Outra estação cercada por vegetação é a da Praça do Areão, onde as árvores ao redor também podem camuflar os índices reais de qualidade do ar registrados
Estudo independente revela dados divergentes

A professora citou tambem os resultados de uma pesquisa realizada pela Unifei em parceria com a Universidade de São Carlos, que identificou concentrações de metais pesados como ferro, chumbo e vanádio em níveis superiores aos encontrados em grandes capitais brasileiras.

Esses dados foram obtidos por meio de monitoramento ambiental independente e apresentaram divergências significativas em relação aos indicadores divulgados pela rede automática de automonitoramento da Vale. “Há uma lacuna entre o que é medido oficialmente e o que realmente respiramos”, destacou a pesquisadora.

Essa diferença reforça a urgência de ampliar a rede de medição com critérios técnicos e autonomia, para que empresas (Vale, Atlas), Prefeitura, Ministério Público e sociedade possam agir com base real, dever e responsabilidade diante dessa situação que há décadas afeta impunemente a vida de quem vive em Itabira.

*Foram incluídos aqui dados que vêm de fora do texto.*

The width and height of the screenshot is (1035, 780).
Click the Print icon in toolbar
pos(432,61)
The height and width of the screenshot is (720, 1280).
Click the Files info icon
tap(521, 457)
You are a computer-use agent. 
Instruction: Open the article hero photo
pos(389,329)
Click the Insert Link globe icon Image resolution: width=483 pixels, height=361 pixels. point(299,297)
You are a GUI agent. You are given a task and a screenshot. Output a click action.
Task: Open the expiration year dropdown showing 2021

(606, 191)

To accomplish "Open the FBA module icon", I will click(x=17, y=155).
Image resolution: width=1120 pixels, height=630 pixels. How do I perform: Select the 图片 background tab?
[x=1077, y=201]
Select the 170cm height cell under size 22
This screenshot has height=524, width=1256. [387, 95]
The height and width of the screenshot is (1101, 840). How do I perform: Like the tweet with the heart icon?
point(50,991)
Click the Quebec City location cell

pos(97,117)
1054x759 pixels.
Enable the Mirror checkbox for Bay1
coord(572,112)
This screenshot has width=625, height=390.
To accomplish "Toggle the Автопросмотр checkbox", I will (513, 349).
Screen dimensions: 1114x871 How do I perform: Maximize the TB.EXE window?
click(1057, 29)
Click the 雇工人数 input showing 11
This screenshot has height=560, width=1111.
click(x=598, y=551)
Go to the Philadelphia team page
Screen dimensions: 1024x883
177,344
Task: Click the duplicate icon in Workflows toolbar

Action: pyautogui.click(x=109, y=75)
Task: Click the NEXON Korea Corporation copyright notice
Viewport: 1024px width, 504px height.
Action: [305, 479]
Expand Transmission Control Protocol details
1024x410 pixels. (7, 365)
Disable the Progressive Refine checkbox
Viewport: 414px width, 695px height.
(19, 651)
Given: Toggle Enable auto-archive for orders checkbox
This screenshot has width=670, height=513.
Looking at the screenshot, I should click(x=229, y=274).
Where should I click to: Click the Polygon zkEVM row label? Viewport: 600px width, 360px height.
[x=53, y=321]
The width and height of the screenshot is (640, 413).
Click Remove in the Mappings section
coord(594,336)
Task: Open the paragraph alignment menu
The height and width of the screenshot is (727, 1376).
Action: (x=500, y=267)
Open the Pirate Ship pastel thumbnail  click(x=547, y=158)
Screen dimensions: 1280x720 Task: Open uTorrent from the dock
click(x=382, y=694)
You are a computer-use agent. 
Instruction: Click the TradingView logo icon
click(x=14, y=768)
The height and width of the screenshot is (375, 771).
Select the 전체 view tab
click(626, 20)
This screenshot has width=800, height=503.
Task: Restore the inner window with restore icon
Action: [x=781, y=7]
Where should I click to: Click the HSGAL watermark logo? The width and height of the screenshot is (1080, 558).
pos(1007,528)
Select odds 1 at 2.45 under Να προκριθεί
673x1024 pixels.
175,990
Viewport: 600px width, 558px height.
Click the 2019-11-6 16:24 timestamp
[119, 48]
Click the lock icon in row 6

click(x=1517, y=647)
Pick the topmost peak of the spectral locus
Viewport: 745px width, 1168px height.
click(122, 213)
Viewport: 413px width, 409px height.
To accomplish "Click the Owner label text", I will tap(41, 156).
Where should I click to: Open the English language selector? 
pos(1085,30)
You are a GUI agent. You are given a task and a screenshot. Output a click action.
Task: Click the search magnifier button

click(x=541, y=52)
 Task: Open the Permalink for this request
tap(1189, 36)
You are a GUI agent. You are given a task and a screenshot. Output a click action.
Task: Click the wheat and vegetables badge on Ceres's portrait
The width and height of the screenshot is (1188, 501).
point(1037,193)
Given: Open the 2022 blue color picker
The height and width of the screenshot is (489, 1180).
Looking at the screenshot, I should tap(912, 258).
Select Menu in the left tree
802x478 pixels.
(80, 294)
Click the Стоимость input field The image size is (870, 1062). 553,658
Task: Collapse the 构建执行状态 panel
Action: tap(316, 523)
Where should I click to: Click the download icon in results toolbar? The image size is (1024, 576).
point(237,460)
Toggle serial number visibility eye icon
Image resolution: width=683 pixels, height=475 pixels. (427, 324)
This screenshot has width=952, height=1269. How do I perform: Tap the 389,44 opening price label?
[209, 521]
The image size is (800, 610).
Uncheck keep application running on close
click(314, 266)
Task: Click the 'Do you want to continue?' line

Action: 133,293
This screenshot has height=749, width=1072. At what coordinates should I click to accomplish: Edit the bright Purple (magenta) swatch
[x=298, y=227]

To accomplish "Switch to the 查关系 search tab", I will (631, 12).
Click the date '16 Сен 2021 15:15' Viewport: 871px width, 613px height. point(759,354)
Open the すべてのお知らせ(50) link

Poluição do ar em Itabira é maior no mês de agosto: dias piores virão, mesmo com as medidas mitigadoras ainda incipientes implementadas pela Vale
Monitoramento independente

Em paralelo a esse automonitoramento da Vale, e em resposta à necessidade de dados mais confiáveis, a Prefeitura de Itabira, em parceria com a Unifei, anunciou que iniciará ainda neste semestre um monitoramento móvel independente da qualidade do ar.

A iniciativa tem como objetivo ampliar a cobertura geográfica e diversificar os pontos de coleta, incluindo áreas com baixa arborização e maior circulação de pessoas.

A proposta é que esse monitoramento seja conduzido com rigor científico, de modo a contribuir para políticas públicas mais eficazes de fiscalização, controle e mitigação.

O foco deve estar atento às grandes ocorrências de ventos fortes que sopram em diferentes direções, carregando volumes expressivos de pó preto de minério – fenômeno que quase nunca é registrado pela rede de automonitoramento da Vale, com dados publicados no portal ItabiraAr, da Prefeitura de Itabira.

Além da poluição gerada pela mineração, outro ponto crítico a ser monitorado é o Distrito Industrial, onde está instalada a usina de ferro gusa da Siderúrgica Atlas. Essa poluição impacta diretamente trabalhadores e moradores do bairro Barreiro, mas chega também em outros bairros de Itabira.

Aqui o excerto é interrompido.